Given data below:

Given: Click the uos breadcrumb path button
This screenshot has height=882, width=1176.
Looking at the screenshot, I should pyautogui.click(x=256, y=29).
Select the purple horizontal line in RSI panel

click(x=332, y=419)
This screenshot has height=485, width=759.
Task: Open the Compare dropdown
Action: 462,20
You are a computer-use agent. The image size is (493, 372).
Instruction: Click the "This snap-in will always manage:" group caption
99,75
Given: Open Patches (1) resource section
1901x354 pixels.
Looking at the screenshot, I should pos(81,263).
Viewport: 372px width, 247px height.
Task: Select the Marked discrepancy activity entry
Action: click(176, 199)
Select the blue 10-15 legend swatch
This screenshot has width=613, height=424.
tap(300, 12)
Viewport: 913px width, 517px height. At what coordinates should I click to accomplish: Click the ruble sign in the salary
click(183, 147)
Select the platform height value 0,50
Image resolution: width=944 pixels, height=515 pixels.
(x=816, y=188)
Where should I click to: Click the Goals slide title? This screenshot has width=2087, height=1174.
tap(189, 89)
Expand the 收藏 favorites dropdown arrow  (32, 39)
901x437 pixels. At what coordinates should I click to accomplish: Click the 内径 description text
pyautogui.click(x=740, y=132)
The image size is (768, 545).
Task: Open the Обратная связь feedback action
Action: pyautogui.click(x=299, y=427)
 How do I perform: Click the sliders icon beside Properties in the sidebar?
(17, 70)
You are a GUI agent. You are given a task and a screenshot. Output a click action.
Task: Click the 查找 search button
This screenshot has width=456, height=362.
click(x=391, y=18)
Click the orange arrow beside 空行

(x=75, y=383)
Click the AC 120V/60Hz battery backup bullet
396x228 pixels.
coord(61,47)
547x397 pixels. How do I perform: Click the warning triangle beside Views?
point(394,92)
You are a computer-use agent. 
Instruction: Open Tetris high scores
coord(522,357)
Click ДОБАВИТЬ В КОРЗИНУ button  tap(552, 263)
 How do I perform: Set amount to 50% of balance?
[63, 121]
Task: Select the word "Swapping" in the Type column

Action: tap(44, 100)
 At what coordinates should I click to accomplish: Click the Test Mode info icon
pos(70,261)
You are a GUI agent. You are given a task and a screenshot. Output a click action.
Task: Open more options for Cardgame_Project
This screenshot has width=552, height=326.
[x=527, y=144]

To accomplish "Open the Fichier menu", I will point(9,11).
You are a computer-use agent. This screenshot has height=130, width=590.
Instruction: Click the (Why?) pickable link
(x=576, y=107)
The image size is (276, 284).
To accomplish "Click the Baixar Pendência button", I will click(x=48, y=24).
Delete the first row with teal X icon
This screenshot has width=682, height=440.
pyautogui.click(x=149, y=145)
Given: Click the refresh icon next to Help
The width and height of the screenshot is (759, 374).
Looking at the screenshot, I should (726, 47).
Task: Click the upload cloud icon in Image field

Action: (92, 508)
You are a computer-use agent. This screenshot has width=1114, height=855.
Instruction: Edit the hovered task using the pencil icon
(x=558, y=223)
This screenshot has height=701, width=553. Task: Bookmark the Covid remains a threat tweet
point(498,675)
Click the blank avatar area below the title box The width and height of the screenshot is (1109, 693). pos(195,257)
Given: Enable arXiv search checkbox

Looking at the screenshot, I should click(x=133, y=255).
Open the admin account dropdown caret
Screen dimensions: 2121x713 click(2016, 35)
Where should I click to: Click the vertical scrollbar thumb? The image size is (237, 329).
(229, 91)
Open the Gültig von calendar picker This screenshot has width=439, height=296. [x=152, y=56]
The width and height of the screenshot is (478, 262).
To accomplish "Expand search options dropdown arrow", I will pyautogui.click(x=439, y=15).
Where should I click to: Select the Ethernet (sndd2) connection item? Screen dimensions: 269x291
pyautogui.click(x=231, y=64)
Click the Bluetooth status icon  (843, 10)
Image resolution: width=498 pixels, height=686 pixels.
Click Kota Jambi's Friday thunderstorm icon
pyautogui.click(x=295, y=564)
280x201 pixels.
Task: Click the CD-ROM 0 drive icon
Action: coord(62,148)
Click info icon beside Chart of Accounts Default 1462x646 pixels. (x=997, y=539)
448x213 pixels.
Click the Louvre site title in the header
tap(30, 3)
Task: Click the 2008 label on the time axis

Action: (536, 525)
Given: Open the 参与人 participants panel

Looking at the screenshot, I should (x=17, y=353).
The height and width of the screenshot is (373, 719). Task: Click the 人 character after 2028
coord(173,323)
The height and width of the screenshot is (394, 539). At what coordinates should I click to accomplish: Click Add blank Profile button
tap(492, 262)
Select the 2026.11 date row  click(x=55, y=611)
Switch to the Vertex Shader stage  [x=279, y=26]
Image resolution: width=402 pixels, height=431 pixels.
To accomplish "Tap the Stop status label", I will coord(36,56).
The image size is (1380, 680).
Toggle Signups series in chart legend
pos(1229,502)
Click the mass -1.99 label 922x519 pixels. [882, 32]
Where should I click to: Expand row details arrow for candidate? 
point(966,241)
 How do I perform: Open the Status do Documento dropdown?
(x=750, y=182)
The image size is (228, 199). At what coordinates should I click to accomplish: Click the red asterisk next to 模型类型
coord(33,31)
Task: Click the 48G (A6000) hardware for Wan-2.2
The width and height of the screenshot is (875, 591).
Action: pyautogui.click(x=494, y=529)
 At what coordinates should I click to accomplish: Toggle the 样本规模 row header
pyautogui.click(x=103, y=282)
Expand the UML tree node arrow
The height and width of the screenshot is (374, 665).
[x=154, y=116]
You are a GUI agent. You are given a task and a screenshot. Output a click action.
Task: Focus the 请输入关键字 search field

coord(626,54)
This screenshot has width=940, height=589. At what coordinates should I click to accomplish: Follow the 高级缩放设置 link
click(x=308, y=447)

End of Given data.

## Exercise prompt
Every line above holding the string "agent" should be listed.

## Written answer
You are a computer-use agent. The image size is (493, 372).
You are a GUI agent. You are given a task and a screenshot. Output a click action.
You are a computer-use agent. 
You are a GUI agent. You are given a task and a screenshot. Output a click action.
You are a computer-use agent. This screenshot has height=130, width=590.
You are a computer-use agent. This screenshot has width=1114, height=855.
You are a GUI agent. You are given a task and a screenshot. Output a click action.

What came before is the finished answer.